PROBLEM REQUIREMENTS: Starting at the top of the entries below, print each line exactly until the line with "Task: Open the three-dot" has been printed too.

Stored items:
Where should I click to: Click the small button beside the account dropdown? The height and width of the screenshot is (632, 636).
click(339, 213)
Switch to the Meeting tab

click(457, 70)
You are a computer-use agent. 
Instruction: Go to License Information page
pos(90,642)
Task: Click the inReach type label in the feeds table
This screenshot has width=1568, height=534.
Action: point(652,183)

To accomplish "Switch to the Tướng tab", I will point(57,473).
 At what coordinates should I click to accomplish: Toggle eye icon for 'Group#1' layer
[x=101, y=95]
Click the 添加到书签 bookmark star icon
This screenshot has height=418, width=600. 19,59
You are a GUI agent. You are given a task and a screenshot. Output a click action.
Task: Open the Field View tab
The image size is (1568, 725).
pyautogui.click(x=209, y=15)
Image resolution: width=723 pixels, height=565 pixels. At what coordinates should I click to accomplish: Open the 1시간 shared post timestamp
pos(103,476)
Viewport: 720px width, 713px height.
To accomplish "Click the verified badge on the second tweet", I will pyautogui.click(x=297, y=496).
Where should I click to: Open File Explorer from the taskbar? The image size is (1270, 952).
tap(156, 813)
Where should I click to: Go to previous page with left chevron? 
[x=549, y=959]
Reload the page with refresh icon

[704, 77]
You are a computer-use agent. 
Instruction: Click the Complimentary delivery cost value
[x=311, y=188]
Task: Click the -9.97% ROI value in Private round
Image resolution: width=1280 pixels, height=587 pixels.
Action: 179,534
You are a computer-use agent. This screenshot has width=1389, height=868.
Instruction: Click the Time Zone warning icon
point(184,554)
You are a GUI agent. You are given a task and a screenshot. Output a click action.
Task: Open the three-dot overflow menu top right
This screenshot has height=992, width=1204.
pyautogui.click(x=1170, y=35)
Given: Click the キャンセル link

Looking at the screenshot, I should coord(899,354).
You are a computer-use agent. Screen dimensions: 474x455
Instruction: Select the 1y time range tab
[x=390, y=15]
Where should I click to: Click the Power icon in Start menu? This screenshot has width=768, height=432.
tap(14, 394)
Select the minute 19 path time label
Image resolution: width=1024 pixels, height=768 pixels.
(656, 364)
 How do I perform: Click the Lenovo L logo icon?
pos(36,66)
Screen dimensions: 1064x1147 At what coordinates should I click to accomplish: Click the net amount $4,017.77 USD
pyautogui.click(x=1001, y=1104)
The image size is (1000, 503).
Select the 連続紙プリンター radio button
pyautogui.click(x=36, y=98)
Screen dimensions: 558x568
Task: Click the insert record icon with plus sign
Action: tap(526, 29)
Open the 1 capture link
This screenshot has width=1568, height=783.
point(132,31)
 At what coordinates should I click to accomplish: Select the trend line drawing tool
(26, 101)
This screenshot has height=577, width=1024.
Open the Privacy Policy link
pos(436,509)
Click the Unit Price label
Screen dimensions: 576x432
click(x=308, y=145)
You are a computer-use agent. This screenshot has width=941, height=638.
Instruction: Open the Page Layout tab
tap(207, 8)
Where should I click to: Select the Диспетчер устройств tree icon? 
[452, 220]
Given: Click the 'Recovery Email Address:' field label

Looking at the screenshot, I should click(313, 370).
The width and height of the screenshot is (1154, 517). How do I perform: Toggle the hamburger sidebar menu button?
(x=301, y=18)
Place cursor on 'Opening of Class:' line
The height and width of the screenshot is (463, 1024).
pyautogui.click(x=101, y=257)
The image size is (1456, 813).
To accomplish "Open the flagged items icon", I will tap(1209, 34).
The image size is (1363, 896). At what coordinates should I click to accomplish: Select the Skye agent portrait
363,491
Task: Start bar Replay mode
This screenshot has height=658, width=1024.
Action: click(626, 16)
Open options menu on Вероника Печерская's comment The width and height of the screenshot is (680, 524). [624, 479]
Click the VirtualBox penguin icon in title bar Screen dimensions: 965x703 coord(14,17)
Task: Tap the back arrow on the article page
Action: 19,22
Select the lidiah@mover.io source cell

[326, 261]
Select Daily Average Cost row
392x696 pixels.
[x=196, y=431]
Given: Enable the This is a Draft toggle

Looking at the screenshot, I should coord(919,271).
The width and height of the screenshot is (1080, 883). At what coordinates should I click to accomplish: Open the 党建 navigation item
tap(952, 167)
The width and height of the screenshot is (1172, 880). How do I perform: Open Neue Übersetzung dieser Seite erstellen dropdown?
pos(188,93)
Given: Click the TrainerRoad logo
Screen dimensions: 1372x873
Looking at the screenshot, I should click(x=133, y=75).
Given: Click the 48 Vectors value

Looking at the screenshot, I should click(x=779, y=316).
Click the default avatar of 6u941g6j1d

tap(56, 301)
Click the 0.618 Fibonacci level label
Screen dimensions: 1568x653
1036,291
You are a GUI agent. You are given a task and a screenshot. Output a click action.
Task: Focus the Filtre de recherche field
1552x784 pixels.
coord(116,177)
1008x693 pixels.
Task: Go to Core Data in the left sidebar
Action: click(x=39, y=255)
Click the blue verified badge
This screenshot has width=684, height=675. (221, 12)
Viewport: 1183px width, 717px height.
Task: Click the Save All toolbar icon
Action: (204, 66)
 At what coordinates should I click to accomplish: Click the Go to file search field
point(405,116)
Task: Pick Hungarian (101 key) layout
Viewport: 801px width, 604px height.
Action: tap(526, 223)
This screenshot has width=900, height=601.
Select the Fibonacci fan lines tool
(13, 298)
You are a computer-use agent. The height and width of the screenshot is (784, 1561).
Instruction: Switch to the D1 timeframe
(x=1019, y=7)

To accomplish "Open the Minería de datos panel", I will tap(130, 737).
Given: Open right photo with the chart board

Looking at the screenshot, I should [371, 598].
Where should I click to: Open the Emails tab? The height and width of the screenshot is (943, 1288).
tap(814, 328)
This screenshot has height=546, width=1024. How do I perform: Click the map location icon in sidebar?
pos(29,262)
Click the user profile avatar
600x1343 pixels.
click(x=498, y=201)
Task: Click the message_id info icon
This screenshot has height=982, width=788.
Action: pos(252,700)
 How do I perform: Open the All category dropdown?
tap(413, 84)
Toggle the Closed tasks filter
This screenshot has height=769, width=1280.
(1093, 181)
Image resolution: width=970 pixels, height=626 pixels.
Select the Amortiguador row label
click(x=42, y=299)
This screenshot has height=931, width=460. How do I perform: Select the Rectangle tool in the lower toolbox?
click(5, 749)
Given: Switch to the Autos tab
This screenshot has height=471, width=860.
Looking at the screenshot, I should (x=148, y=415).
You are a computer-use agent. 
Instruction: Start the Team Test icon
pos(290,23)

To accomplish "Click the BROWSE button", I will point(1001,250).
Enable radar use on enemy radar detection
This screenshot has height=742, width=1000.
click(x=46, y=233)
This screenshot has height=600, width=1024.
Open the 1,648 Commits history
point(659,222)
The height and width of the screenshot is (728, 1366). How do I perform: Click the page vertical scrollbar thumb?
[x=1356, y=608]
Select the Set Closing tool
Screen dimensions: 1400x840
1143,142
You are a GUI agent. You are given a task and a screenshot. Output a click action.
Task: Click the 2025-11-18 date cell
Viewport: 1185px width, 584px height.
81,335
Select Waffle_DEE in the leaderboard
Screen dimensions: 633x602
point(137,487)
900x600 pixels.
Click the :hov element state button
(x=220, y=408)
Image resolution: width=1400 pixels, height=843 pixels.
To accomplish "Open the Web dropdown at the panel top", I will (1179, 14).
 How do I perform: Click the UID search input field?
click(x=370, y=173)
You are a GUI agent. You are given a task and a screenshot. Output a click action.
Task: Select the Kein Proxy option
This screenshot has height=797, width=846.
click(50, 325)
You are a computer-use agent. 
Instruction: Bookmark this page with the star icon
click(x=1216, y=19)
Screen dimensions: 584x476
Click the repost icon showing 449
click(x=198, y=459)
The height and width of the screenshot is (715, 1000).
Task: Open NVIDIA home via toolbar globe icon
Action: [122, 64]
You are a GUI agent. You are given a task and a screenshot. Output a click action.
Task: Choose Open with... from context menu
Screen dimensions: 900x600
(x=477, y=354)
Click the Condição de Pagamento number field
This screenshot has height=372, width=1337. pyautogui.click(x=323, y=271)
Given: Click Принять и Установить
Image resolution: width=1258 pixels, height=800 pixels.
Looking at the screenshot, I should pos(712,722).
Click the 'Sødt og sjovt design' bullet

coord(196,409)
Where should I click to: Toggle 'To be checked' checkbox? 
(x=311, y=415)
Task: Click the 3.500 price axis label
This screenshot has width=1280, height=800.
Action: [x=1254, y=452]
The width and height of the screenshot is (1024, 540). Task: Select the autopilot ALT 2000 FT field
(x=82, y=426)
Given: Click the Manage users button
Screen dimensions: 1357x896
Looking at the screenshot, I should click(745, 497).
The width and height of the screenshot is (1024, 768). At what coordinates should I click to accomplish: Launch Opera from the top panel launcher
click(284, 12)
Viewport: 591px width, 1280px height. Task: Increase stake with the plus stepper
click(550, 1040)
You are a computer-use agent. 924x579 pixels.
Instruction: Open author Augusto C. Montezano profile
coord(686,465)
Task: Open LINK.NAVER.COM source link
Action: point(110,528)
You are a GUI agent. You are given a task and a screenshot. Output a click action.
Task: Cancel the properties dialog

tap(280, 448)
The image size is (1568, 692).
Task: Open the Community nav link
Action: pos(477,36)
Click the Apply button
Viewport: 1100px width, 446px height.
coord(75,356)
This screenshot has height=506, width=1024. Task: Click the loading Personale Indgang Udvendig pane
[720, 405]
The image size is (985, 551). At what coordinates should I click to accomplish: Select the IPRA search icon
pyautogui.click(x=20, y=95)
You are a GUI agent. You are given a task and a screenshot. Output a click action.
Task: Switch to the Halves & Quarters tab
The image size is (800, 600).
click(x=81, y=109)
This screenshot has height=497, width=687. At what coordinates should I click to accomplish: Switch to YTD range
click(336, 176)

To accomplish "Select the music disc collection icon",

TASK RESPONSE:
Where should I click to: Click the small button beside the account dropdown? The height and width of the screenshot is (632, 636).
click(339, 213)
Switch to the Meeting tab

click(457, 70)
You are a computer-use agent. 
Instruction: Go to License Information page
pos(90,642)
Task: Click the inReach type label in the feeds table
This screenshot has width=1568, height=534.
Action: point(652,183)

To accomplish "Switch to the Tướng tab", I will point(57,473).
 At what coordinates should I click to accomplish: Toggle eye icon for 'Group#1' layer
[x=101, y=95]
Click the 添加到书签 bookmark star icon
This screenshot has height=418, width=600. 19,59
You are a GUI agent. You are given a task and a screenshot. Output a click action.
Task: Open the Field View tab
The image size is (1568, 725).
pyautogui.click(x=209, y=15)
Image resolution: width=723 pixels, height=565 pixels. At what coordinates should I click to accomplish: Open the 1시간 shared post timestamp
pos(103,476)
Viewport: 720px width, 713px height.
To accomplish "Click the verified badge on the second tweet", I will pyautogui.click(x=297, y=496).
Where should I click to: Open File Explorer from the taskbar? The image size is (1270, 952).
tap(156, 813)
Where should I click to: Go to previous page with left chevron? 
[x=549, y=959]
Reload the page with refresh icon

[704, 77]
You are a computer-use agent. 
Instruction: Click the Complimentary delivery cost value
[x=311, y=188]
Task: Click the -9.97% ROI value in Private round
Image resolution: width=1280 pixels, height=587 pixels.
Action: 179,534
You are a computer-use agent. This screenshot has width=1389, height=868.
Instruction: Click the Time Zone warning icon
point(184,554)
You are a GUI agent. You are given a task and a screenshot. Output a click action.
Task: Open the three-dot overflow menu top right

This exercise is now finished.